Fowler returns to Saigon from Phat Diem after three weeks. He intended to be away for only one week, but getting out proved more troublesome than getting in.
Pyle had left the morning he arrived, having completed his mission. He was not delayed, but in a letter he leaves for Fowler, he assures him that he won't see Phuong until Fowler gets back. Pyle doesn't want to be unfair or mean.
Having nothing better to do, Fowler goes to the press conference.
There, a colonel speaking French reports that the enemy has suffered a defeat and losses.
An American correspondent asks about French losses, a question the colonel evades with an ambiguous answer.
Granger, who is there, asks how it could be that the French know the number of the enemy dead but not the number of their own.
More evasion from the colonel. The French correspondents don't join in the baiting.
Granger keeps pressing.
The colonel's temper begins to fray.
Granger next asks what the French plan to do next.
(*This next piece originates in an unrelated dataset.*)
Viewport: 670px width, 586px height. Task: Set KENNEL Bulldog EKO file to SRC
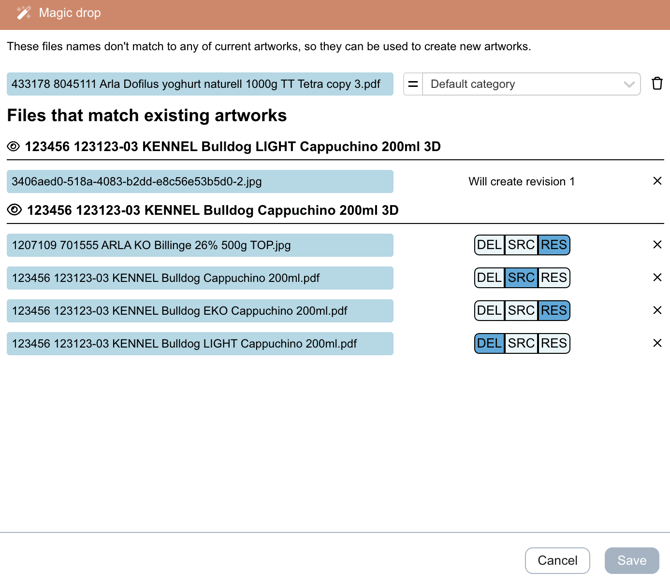521,310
The colonel, surprisingly switching to good English, says they'd have more drop if the supplies the Americans had promised had arrived.
Granger begins to write this news.
The colonel tells him it is for background, not for reporting. He worries about diplomatic problems and not causing trouble between the two countries.
He gives Granger some basic facts about their shortage in supplies then storms off.
Granger goes to write his telegram.
Fowler's is short. He can't report what he witnessed in Phat Diem. The censors wouldn't allow it and he'd be expelled from the country, ensuring Pyle's victory.
Returning to his hotel room in Hanoi, he sees he received a telegram of promotion. He's to be an opinion editor in England.